BRANO FORNITO:
Quest’ultima si configura solo ove trovi fondamento in rapporti estranei al processo od ai processi e non può, in linea di principio, consistere in comportamenti processuali del giudice, ritenuti anomali dalla parte. Vanno al riguardo, invece, indicati fatti e circostanze concrete, che rivelino l’esistenza di ragioni di rancore o di avversione esterne alla causa, che a loro volta trovino ancoraggio in dati di fatto concreti e precisi, estranei alla realtà processuale, autonomi rispetto a questa, che può solo costituire un sintomatico momento dimostrativo — per induzione — della sussistenza del citato presupposto di fatto rilevante per la ricusazione (da ultimo, in tali espressi sensi v. Cass. Sez. Un., ord. 22 luglio 2014, n. 16628, ove ulteriori riferimenti alla precedente giurisprudenza in tal senso consolidata).
3.5. E tanto priva di rilevanza le argomentazioni che la ricusante riferisce in ricorso come testualmente riprese da Cass. 2176/1993, dalla cui motivazione invece non si rinviene l’espressione di alcun principio applicabile alla fattispecie e comunque dovendo ribadirsi la necessaria sussunzione di eventuali pretese illegittimità, sempre unilateralmente prospettate in riferimento ai provvedimenti giurisdizionali emessi, esclusivamente in quel più ampio e decisivo contesto; mentre le altre pronunzie richiamate si limitano, in modo neutro se non ovvio, a ribadire l’importanza dell’imparzialità del giudicante, la quale non può essere però ragionevolmente neppure in astratto messa in dubbio, per quanto fin qui argomentato, sulla base delle ragioni qui dedotte.

ESTRATTO DEL DATASET:
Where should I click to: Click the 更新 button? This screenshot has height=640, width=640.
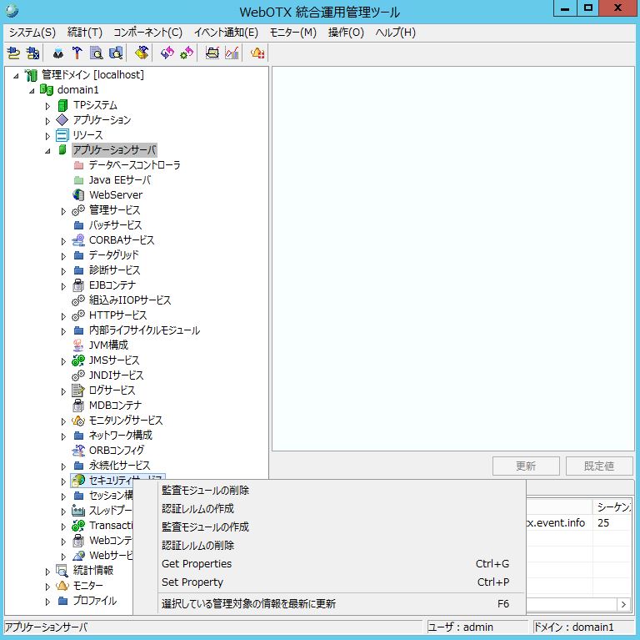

QUESITO A:
Rispondi alle domande seguenti sul brano sulla ricusazione.
(i) Quale ordinanza delle Sezioni Unite viene citata "da ultimo"?
(ii) Da quale sentenza la ricusante dichiara di aver ripreso testualmente le sue argomentazioni?
(iii) A che cosa si limitano le altre pronunzie richiamate?
QUESITO B:
Per ciascuna affermazione, indica se concorda con il brano sulla ricusazione (sì o no) e cita le parole che lo decidono.
(i) I fatti e le circostanze indicati devono rivelare ragioni di rancore o di avversione interne alla causa.
(ii) Nella motivazione di Cass. 2176/1993 si rinviene un principio applicabile alla fattispecie.
(iii) La realtà processuale può costituire un momento dimostrativo per induzione.
QUESITO C:
Prosegui, per favore, il brano sulla ricusazione dopo la sua ultima frase.
Il materiale non ha alcun ruolo in questo lavoro.

RISPOSTA SCRITTA A:
(i) Cass. Sez. Un., ord. 22 luglio 2014, n. 16628.
(ii) Da Cass. 2176/1993.
(iii) A ribadire, in modo neutro se non ovvio, l'importanza dell'imparzialità del giudicante.

RISPOSTA SCRITTA B:
(i) No: "ragioni di rancore o di avversione esterne alla causa".
(ii) No: "dalla cui motivazione invece non si rinviene l’espressione di alcun principio applicabile alla fattispecie".
(iii) Sì: "che può solo costituire un sintomatico momento dimostrativo — per induzione —".

RISPOSTA SCRITTA C:
3.6. Pertanto, va fatta applicazione del seguente principio di diritto: non costituisce grave inimicizia, né espressione o anticipazione di giudizio sul merito della controversia, né cognizione di essa in altro grado, ipotesi tutte rilevanti ai fini della ricusazione del giudice civile (ai sensi dei nn. 3 e 4 delPart. 51 e dell’art. 52 cod. proc. civ.), la pronunzia di precedenti provvedimenti sfavorevoli, quand’anche ritenuti erronei o manifestamente tali, resi in procedimenti separati o connessi in danno della medesima parte, ove non si alleghi e si provi l’esistenza di ragioni di rancore o di avversione diverse ed esterne alla causa, che a loro volta si ancorino in dati di fatto concreti e precisi, estranei alla realtà processuale ed autonomi rispetto a questa, potendo quest’ultima solo costituire un sintomatico momento dimostrativo – per induzione – della sussistenza del citato presupposto di fatto rilevante per la ricusazione.
4. Conclusioni.
In definitiva, la ricusazione dei dottori D.P.S. , D.C.C. , Bi.Gi. e A.M. va dichiarata inammissibile e quella del dottor R.V. rigettata.
Non vi è luogo a provvedere sulle spese del presente procedimento, per non avere alcuno svolto attività difensiva le controparti della ricusante.
Invece, sulla base del secondo comma dell’art. 54 cod. proc. civ. (come sost. dall’art. 45, comma settimo, della legge 18 giugno 2009, n. 69; a mente del quale “il giudice, con l’ordinanza con cui rigetta o dichiara inammissibile la revocazione, può condannare la parte che l’ha proposta ad una pena pecuniaria non superiore ad Euro 250”), alla luce di quanto fin qui esposto e della peculiarità del caso concreto, stima opportuno il Collegio condannare la ricorrente al pagamento di una pena pecuniaria in ragione di Euro 250,00 (duecentocinquanta/00) per ciascuna delle ricusazioni proposte e qui reiette, con finale sua determinazione in totali Euro 1.250,00 (milleduecentocinquanta/00).
P.Q.M.
La Corte dichiara inammissibile la ricusazione dei dottori D.P.S. , D.C.C. , Bi.Gi. e A.M. e rigetta quella del dottor R.V. ; condanna la ricusante B.N. al pagamento della pena pecuniaria complessiva di Euro 1.250,00 (milleduecentocinquanta/00).